_TASKS TO PERFORM_
1. In the Oakwood Cemetery article, why did former Mayor Tom Carper recognize Gary Rhoads for his work? Answer in one to three sentences.
2. According to the Oakwood Cemetery article, how many Civil War veterans are buried at Oakwood?
--- DOCUMENT PASSAGE ---
From McDonough County Voice newspaper
Macomb marks Oakwood Cemetery historic site recognition
MACOMB — The city’s historic Oakwood Cemetery has received state historic site recognition after a number of years of planning and petitioning by Friends of Oakwood Cemetery. Friday morning a bronzed sign detailing the importance of the cemetery, along with a plaque commemorating key sponsors of the project, was unveiled at a site on North Randolph Street across from Cemetery Sexton Gary Rhoads’ office.
The cemetery is notable for many reasons, although from the historical perspective the cemetery contains the graves of soldiers dating back to War of 1812 as well as the sites of two families who operated as Underground Railroad conductors — the Allisons and Blazers. The Allisons and Blazers helped bring over 200 slaves to freedom in the north.
Former Mayor Tom Carper noted the significance of the historical marker dedication occurring the year of the state’s bicentennial, and recognized Rhoads for his work because the marker was well-placed in a location of reverence.
Carper also praised Rhoads and cemetery crew members for their continued efforts to maintain the grounds and respect the monuments.
“Thanks to you and your crew...you do an unbelievable job,” Carper said.
He also thanked Engraving by Lin for last-minute assistance with the marker.
Macomb Mayor Mike Inman said the entire process of receiving the historical designation and acquisition and placement of the marker has been a “collaborative effort.”
“We here in Macomb appreciate the heritage that we have in this community,” he said. “This is one of those additional sentiments of that.”
As noted by local historian and professor emeritus John Hallwas at the ceremony, there are 270 Civil War veterans buried at Oakwood, along with War of 1812 veterans and those from major wars leading up to present day.
“As so many people realize, recognizing and appreciating historic sites is an important means of fostering community,” Hallwas said.
--- DATA ROWS ---
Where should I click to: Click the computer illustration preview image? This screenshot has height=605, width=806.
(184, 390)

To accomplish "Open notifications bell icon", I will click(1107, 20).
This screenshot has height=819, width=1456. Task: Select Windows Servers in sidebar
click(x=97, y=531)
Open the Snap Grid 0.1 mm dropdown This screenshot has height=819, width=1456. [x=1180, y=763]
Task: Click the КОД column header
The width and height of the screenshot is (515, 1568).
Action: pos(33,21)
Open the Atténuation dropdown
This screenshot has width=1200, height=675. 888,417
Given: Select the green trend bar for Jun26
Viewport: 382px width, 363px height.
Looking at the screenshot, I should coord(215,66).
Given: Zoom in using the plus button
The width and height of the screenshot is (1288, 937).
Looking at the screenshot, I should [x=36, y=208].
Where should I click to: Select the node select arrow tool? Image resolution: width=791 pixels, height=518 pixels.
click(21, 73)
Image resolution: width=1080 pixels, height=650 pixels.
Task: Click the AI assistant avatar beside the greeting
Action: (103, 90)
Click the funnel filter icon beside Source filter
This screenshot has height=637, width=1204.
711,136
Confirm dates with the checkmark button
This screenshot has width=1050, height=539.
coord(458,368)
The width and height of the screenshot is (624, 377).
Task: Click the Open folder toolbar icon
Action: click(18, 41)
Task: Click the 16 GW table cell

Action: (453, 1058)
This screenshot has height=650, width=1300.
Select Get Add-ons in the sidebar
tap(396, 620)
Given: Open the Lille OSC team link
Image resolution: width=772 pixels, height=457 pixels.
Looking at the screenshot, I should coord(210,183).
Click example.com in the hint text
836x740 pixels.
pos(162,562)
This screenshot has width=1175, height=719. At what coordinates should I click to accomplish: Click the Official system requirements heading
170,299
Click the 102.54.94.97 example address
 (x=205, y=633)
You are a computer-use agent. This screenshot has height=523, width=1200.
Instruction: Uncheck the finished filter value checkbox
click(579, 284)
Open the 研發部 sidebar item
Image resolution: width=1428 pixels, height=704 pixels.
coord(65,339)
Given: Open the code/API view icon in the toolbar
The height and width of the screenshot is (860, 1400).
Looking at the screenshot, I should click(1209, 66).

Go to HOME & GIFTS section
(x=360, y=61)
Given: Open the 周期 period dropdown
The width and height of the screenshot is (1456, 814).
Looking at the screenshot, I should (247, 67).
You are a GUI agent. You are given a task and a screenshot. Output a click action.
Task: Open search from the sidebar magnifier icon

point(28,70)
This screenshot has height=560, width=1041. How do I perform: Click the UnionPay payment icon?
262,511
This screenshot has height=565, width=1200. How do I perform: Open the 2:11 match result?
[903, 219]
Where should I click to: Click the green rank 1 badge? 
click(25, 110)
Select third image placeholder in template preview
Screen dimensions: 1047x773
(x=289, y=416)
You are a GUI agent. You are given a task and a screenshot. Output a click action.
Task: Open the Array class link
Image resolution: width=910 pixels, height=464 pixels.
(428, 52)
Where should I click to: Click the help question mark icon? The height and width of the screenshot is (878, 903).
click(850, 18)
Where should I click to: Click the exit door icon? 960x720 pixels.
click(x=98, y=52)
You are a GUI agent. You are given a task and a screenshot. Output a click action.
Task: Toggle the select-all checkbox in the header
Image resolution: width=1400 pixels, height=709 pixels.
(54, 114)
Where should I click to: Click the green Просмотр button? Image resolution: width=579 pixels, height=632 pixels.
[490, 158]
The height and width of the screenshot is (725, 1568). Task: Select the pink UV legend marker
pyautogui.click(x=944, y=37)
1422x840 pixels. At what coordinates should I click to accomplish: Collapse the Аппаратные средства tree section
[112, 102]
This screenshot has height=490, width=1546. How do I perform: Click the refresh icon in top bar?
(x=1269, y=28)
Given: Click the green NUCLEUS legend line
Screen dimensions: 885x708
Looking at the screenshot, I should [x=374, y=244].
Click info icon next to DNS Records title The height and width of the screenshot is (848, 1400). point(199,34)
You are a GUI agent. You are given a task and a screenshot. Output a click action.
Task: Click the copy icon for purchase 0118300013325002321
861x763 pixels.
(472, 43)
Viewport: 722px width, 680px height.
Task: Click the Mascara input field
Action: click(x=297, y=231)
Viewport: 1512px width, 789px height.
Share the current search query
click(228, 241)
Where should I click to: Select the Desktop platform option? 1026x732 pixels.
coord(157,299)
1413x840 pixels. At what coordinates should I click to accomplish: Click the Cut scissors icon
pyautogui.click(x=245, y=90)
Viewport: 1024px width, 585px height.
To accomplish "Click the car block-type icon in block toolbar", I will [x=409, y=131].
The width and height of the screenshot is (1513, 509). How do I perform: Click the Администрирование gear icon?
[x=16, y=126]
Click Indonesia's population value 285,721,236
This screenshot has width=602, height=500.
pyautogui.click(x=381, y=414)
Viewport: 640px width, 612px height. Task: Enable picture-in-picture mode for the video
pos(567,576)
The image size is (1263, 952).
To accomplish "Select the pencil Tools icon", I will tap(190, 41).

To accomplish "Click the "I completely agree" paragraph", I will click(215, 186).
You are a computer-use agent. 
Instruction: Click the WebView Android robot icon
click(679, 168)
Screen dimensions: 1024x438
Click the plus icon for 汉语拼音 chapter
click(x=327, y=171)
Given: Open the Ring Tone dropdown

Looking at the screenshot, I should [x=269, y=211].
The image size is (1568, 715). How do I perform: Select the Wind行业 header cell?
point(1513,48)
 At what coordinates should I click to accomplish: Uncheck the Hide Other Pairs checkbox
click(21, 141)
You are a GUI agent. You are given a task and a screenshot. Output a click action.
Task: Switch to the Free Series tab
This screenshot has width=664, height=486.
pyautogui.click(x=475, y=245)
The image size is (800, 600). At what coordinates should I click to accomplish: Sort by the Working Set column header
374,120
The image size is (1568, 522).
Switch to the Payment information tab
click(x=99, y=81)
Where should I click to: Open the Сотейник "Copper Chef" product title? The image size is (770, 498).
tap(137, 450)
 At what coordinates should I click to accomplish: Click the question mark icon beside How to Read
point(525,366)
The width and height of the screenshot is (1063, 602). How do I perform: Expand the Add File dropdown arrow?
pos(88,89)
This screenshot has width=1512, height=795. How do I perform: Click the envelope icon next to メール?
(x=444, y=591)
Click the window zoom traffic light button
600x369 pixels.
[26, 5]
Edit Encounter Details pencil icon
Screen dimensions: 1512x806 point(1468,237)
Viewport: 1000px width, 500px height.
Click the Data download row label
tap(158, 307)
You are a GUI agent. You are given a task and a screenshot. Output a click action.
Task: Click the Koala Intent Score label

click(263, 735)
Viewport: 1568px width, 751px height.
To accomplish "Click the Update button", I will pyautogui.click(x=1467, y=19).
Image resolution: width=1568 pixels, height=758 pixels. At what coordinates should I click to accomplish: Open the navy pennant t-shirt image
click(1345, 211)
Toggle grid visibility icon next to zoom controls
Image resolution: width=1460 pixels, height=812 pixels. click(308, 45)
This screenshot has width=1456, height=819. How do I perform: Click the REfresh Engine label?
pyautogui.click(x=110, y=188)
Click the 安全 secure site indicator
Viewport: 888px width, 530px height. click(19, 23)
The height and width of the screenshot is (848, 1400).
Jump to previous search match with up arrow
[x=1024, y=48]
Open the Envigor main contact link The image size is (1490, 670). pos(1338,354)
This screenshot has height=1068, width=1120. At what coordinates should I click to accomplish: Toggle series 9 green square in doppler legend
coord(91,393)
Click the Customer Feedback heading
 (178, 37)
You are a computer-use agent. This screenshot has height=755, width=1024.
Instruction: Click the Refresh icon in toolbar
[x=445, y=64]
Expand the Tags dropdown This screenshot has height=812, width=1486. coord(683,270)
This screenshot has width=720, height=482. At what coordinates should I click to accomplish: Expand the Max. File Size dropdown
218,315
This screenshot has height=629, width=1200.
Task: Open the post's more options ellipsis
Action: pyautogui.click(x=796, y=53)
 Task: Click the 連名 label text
---
_ANSWERS FOR THE EXERCISE_
1. Carper recognized Rhoads because the historical marker was well placed in a location of reverence.

2. 270